Perhaps our thinking around financing SMEs should not be that it is essential to obtain money for every person calling themselves an entrepreneur.
“In developed economies, a relatively small number of fast-growing SMEs, often dubbed ʻgazelles’, account for the majority of new job creation. Firms comprising of less than 10% of the total SME population create 70% or more of all net new jobs,” according to the Global Partnership for Financial Inclusion report, which goes on to say that in developing countries this gazelle phenomenon is also present.
As there is a lack of funding available to invest money in risky enterprises, perhaps the solution is to instead place money in those SMEs who are most likely to be gazelles.
To some extent this is the approach taken by the venture capital (VC) industry. In 2001, R35.9 billion had been invested by South African VCs. As of 2013, R162 billion has been invested, according to a PwC report on the industry.
The business model behind VCs is that they try to identify businesses that hold lots of promise, but are usually too risky for banks to invest in. They then give the businesses in question funding and often support, in exchange for a stake in the ownership of the business.
VCs are extremely discerning in how they invest. They follow a due diligence process, where financial records, entrepreneurs, business plans and industry analysis among other aspects are thoroughly analysed for fatal risks before a VC decides to invest. It is not uncommon for this process to take up to a year to be completed. In this way, VCs identify likely gazelle SMEs. VCs are also closely invested in the firms that they provide funding to. Whereas banks are only interested in receiving bond repayments, VC firms own a share of the business and have a say in how to improve its operations in order to maximise profits.
Government, in the form of the Public Investment Corporation (PIC) seems to have seen VC’s potential, with a majority of funds raised in 2012 by VCs coming from the PIC.
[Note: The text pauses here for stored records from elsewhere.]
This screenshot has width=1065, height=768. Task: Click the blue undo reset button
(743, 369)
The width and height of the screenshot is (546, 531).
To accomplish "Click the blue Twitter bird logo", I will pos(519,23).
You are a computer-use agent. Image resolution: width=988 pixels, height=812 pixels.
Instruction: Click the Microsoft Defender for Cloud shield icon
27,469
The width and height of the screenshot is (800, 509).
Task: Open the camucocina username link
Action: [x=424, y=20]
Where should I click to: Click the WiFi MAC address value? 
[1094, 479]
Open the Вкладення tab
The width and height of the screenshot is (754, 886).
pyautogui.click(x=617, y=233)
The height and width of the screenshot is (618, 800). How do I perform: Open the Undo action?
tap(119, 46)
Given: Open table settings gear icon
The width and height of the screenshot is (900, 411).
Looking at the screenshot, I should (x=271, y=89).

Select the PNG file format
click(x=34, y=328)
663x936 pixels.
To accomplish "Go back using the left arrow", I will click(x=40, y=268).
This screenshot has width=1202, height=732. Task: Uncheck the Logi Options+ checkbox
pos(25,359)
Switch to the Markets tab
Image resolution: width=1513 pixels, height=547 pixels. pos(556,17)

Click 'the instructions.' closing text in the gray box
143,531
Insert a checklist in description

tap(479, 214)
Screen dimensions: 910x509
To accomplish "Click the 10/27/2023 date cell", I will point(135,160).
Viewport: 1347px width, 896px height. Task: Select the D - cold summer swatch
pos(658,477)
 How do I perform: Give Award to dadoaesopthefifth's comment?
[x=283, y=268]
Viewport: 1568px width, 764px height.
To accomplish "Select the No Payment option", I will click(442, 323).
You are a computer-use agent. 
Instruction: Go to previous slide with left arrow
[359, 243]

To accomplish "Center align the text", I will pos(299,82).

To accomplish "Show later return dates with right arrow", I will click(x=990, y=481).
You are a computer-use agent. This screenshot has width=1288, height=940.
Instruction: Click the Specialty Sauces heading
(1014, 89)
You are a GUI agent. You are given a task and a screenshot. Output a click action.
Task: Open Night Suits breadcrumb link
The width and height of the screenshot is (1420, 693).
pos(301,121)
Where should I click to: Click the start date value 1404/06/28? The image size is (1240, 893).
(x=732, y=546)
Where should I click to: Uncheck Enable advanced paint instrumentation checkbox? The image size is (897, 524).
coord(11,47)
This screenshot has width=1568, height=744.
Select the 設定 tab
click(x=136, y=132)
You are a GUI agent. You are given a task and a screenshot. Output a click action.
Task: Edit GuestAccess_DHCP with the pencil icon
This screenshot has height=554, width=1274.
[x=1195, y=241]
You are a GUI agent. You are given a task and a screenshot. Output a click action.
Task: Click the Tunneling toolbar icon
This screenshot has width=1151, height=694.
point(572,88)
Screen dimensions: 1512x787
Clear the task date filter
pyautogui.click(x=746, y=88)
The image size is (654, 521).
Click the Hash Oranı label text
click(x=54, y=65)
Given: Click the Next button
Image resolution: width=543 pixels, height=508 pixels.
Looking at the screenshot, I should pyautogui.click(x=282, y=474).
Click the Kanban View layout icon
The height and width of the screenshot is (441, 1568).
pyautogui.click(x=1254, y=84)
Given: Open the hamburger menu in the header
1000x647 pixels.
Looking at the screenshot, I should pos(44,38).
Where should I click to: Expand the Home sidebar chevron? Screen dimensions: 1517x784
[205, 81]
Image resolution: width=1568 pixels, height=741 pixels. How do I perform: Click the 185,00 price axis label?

Government has tried to increase private sector investment in VC firms by offering tax breaks to those who invest in them, although there is a feeling in the VC industry that more can be done, such as reducing the impact of capital gains tax.
In a world where government intervention in finance has not yet provided a resounding panacea to funding shortfall, and the traditional stalwart of financing banks have proved to be ill suited to financing SMEs, perhaps the answer, if one exists, lies in VCs.